Writer: Brian Michael Bendis
Artists: David Marquez, Stuart Immonen
Collects: All-New X-Men #6-10 (2013)
Published: Marvel, 2013; $24.99 (HC), $19.99 (TPB)
All-New X-Men, Vol. 2: Here to Stay delivers on the promise of the series’ first volume with a story that, even more so than Vol. 1: Yesterday’s X-Men, prioritizes character development over plot. In fact, this volume represents some of writer Brian Michael Bendis’s strongest character work in years.
There is forward plot progression, to be sure, with Mystique gathering the villains Sabretooth and Mastermind for a crime spree that comes to a head in the next volume. But the real star of Here to Stay is the series’ time-displaced version of Cyclops, who wastes little time, following the events of Yesterday’s X-Men, in stealing Wolverine’s motorcycle to search for answers about his present-day self. As one might imagine, this makes for an amusing series of misadventures in which Cyclops comes to grips with the modern world as Wolverine tries to track him down.

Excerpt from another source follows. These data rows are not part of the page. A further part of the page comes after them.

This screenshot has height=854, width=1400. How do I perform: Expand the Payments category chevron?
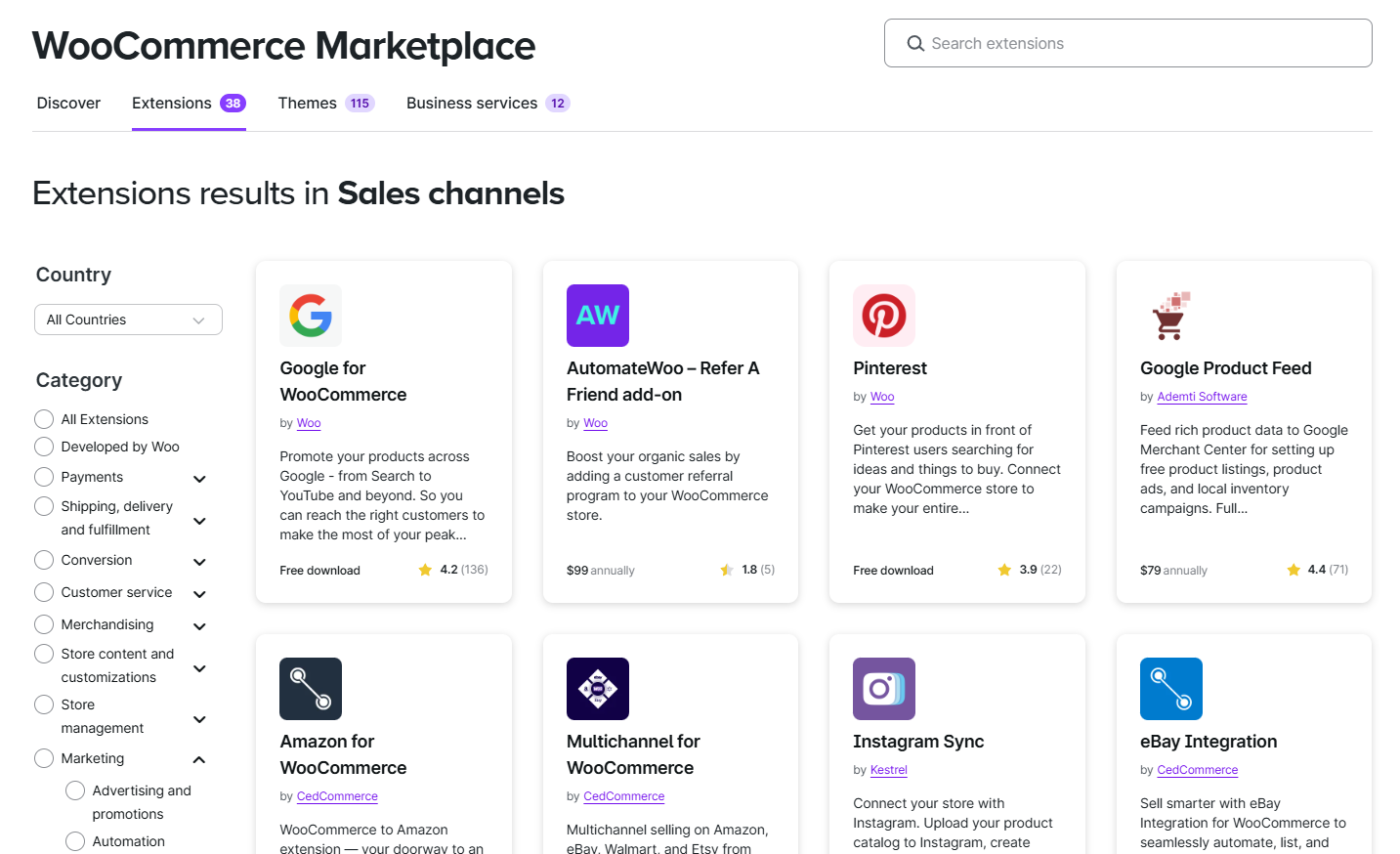coord(199,479)
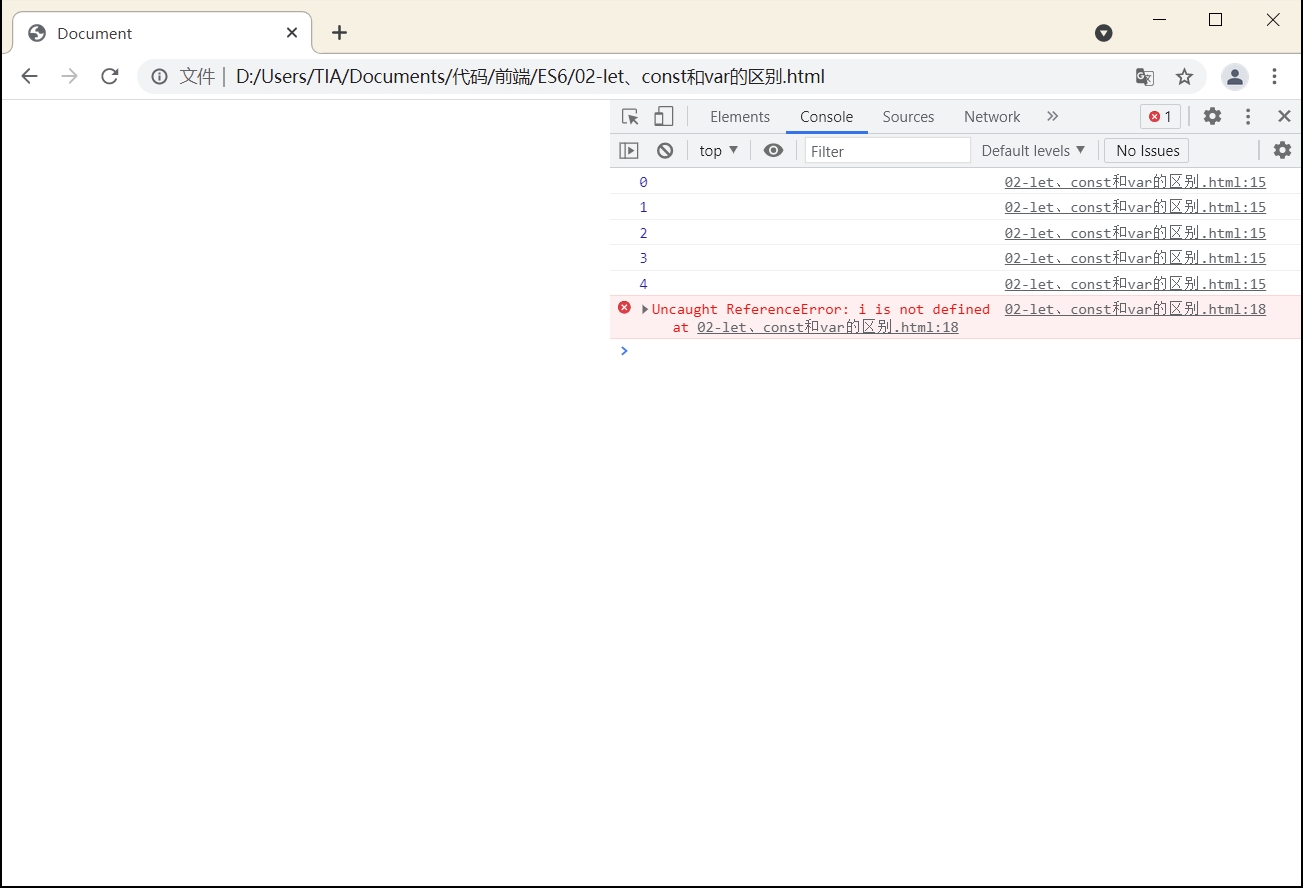Expand the Uncaught ReferenceError message
Image resolution: width=1303 pixels, height=888 pixels.
click(645, 310)
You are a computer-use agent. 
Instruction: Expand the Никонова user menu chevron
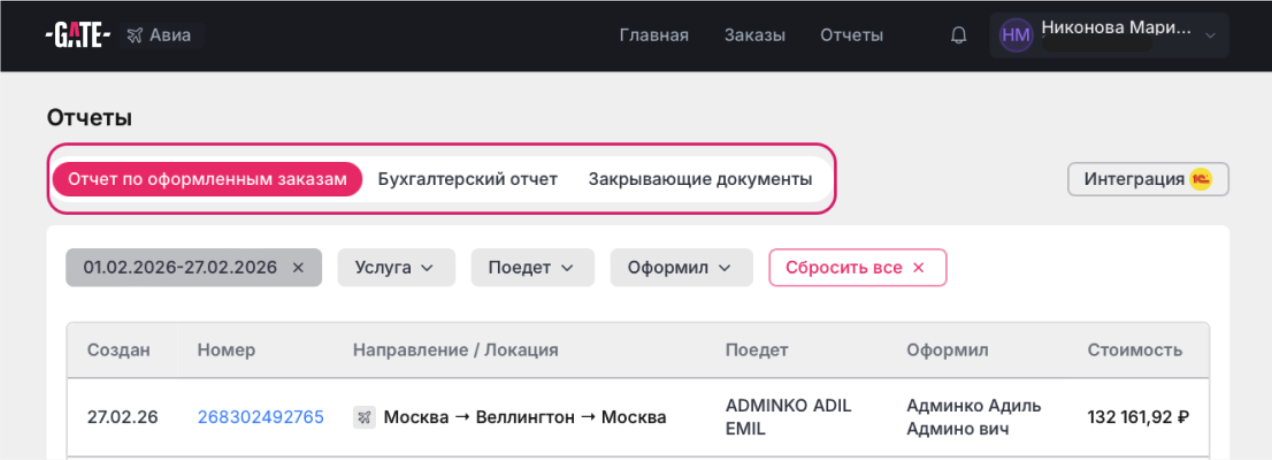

The first two issues of Here to Stay, beautifully illustrated by guest-artist David Marquez, culminate in a conversation between Cyclops and Mystique (who this young version of Cyclops has never met). Mystique acts as something of a sounding board for Cyclops at first, allowing him to talk through the major events of Yesterday’s X-Men and granting readers the clearest access to his thoughts that we’ve had so far. But what makes this sequence most interesting to me is that it can also be read as a total inversion of Bendis’s much-celebrated Ultimate Spider-Man #13, in which Peter Parker comes out as Spider-Man to Mary Jane Watson (who, prior to this issue, thought Peter’s big secret was that he had a crush on her). The same honesty that characterized that conversation initially seems present here as well, with an empathetic-looking Mystique offering seemingly thoughtful advice to the angst-ridden Cyclops. Bendis turns that perception on its head, though, in the very next scene:
It’s a pretty surprising moment given the nature of the conversation that’s just taken place, and again, it strikes me as a particularly clever twist for those with an affinity for Bendis’s previous work.
The time-displaced Jean Grey develops in interesting ways here too, with the ethics of her newly acquired mind-reading powers brought repeatedly into question. The other three original X-Men – Beast, Iceman, and Angel – are given a lot less to do this time around. Angel in particular feels like a dead weight on this series, and despite a tedious subplot in which he fights generic Hydra robots alongside his present-day counterpart, his only real function here is to have his thoughts questionably manipulated by Jean. And while I’m not confident that the plot development teased by this volume’s cliffhanger ending – Angel’s departure from the Jean Grey School for the present-day Cyclops’s New Xavier School (and, thus, for the series Uncanny X-Men) – will make the character any more compelling or relevant, the prospect of a slightly decluttered cast in All-New X-Men is a hopeful one.
One final thing I couldn’t help but consider as I read these issues is exactly when Bendis proposes the original X-Men to have been formed. All signs seem to point to the late 1980s: the young Cyclops is baffled by cell phones and water bottles, and there are repeated references to the present-day Cyclops being around 40 years old while the younger version “looks twelve” (although I suspect he is closer to sixteen). For two and a half decades to have transpired since the formation of the X-Men contradicts the (frankly stupid) principle of Marvel’s “sliding timeline,” which would have us believe that all the events of the modern Marvel Universe have taken place over the course of less than ten years.
Here to Stay may lend some credence, then, to a theory advanced by Rich Johnston: that Marvel editorial at one point was purposefully seeding such continuity aberrations in order to justify a future “quarantine” of the X-Men and Fantastic Four franchises – the Fox-controlled film rights of both being the subject of much dismay among top executives at Marvel and Disney – from the rest of the Marvel Universe. It’s impossible to render a verdict based on the issues collected here, of course, but it’s something I’ll certainly keep in mind as I continue to read this series.